═══ QUOTED PASSAGE ═══
Posts Tagged ‘dump truck’

Bring Your Camera

April 18, 2012

“Come with me to deliver this load of mulch,” Bruce said last night after supper.

I never know what our trips will bring. He doesn’t usually ask me along; so I know when he does invite me, there’s something he wants me to see.

“Bring your camera,” he added as I walked toward the front door.

The dump truck is an International road tractor. You need a ladder to climb up into the thing, but once there, you survey the world on your side from a high vantage point.  Bruce started the engine and pulled out of the driveway.  We bumped along Rt. 250 toward the foot of Afton Mountain. At Rockfish Gap Country Store, we took a left onto Old Turnpike Road. It’s a gravel road I’ve never traveled. On our right was an old factory with abandoned cinderblock buildings, peeling tin roofed structures, loading docks with bay doors rusted shut, old equipment smothered under weeds and vines, and off in the distance stood a tall, brick smoke stack.

Bruce stopped the truck next to the Realtor’s For Sale sign. “I wonder what this used to be,” he said.

“I don’t know, but it sure is a mess,” I answered.

He’s been looking for a little piece of land to move his mulch business to. He needs a place where a tractor trailer can get off the main road easily, turn around, and dump the load.

“I’d love to have it if the price was right,” he said.

“Oooh no,” I said. “There’s too much to clean up here and you don’t know what that factory made. It may be one of those situations where the EPA has to get involved, asbestos clean up, lead based paint, underground oil and gas tanks. Can you imagine what a mess that would be? How much money you’d have pour into it? And that would be after you bought the property.  You can just put this idea right out of your head,”  I stated with crossed arms.  My tone must have sounded firm enough, because he pulled back out onto the road mumbling something about “just a thought.”

The road was narrow and the truck is big and wide. I was glad not to have met any cars coming. They would have had to back up, or pull over if they’d met us.  The Blue Ridge mountains rose to our right. We were so close to the foot of the range that we could see individual trees where the slope graduated upward. Spring hay in the pastureland between us and the mountain waved under the breeze. A fence stretched along the roadside with rails arranged like clasped gray fingers. The sun had dipped below the mountain and the warm spring air had begun to cool.

I lifted my camera when I saw three deer standing in the field adjacent to the truck, but the side mirror obstructed my shot and I put the camera back in my lap.  “If you wanted me to take pictures,” I said, “we should have come back later in the car.”

“Keep your britches on,” Bruce said. “You haven’t seen anything yet.”
═══
WHAT YOU WILL DO –
a) In the mulch delivery post, at which store did they turn left onto Old Turnpike Road?
b) List everything the mulch delivery post says they saw at the old factory on their right.
c) Reproduce the passage of the mulch delivery post from "Bruce stopped the" to "dump the load.".
═══ SUPPLIED INFORMATION ═══
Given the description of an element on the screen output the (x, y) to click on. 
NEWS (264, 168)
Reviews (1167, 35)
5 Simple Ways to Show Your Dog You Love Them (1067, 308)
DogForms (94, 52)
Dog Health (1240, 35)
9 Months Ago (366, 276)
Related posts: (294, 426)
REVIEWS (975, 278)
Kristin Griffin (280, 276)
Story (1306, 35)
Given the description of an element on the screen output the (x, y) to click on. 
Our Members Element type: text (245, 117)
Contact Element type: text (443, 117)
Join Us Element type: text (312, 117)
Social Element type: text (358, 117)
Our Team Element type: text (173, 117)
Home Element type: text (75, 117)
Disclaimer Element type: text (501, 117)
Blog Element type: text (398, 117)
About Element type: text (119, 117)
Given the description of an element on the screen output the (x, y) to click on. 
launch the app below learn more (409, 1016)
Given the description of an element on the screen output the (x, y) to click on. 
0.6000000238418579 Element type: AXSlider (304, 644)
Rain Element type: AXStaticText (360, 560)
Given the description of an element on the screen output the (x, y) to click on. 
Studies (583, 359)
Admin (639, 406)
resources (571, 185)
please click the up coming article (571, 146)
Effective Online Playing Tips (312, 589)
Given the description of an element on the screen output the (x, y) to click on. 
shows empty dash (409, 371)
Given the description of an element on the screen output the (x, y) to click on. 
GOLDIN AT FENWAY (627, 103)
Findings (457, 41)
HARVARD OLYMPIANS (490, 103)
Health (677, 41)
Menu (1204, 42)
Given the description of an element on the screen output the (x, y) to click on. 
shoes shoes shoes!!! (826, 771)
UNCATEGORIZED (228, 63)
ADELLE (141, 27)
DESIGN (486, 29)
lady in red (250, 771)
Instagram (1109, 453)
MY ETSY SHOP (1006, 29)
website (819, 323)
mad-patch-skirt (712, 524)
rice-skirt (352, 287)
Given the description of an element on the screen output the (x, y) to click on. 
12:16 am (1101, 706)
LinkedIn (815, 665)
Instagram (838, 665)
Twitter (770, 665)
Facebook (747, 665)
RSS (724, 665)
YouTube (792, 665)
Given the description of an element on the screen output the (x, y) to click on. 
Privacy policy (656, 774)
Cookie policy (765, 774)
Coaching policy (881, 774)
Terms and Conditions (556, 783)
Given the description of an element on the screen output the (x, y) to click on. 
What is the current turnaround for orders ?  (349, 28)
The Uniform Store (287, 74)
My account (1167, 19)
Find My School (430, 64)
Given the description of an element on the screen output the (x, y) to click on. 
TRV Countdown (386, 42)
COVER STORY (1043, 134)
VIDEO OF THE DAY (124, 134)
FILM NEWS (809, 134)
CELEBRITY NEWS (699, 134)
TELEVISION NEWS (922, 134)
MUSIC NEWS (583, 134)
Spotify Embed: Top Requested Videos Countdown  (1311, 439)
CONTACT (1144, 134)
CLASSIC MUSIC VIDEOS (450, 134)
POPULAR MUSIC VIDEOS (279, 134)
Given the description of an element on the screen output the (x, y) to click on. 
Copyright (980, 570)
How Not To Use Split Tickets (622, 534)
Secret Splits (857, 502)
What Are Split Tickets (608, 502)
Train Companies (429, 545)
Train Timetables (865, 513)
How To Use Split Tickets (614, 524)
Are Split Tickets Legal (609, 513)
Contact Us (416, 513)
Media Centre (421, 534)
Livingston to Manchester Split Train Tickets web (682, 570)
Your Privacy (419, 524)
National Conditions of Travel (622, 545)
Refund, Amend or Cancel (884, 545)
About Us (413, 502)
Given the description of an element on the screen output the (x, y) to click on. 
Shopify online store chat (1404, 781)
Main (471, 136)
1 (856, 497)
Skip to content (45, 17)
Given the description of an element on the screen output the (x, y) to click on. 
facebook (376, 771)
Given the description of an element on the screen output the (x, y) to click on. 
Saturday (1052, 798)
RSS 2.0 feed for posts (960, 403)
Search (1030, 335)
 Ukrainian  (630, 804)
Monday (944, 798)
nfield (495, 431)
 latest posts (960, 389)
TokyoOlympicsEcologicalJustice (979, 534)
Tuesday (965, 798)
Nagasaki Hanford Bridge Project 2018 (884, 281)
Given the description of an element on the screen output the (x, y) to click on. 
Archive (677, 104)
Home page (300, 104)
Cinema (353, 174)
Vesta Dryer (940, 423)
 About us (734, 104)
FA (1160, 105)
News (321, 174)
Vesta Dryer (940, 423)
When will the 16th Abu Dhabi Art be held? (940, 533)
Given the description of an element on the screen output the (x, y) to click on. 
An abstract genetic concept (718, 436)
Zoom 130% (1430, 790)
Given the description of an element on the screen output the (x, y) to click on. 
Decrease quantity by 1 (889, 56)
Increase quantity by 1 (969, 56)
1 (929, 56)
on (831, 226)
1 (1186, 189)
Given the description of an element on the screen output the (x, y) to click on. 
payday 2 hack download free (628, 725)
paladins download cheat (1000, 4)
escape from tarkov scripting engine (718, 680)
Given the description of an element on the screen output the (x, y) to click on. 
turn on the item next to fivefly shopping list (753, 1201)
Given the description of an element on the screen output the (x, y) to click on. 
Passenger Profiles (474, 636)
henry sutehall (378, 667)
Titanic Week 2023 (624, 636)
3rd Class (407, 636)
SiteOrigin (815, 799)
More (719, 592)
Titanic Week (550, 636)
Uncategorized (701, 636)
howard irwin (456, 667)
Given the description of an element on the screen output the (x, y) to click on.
═══
FULL ANSWERS –
a) Rockfish Gap Country Store

b)
- abandoned cinderblock buildings
- peeling tin roofed structures
- loading docks with bay doors rusted shut
- old equipment smothered under weeds and vines
- a tall, brick smoke stack in the distance

c)
Bruce stopped the truck next to the Realtor’s For Sale sign. “I wonder what this used to be,” he said.

“I don’t know, but it sure is a mess,” I answered.

He’s been looking for a little piece of land to move his mulch business to. He needs a place where a tractor trailer can get off the main road easily, turn around, and dump the load.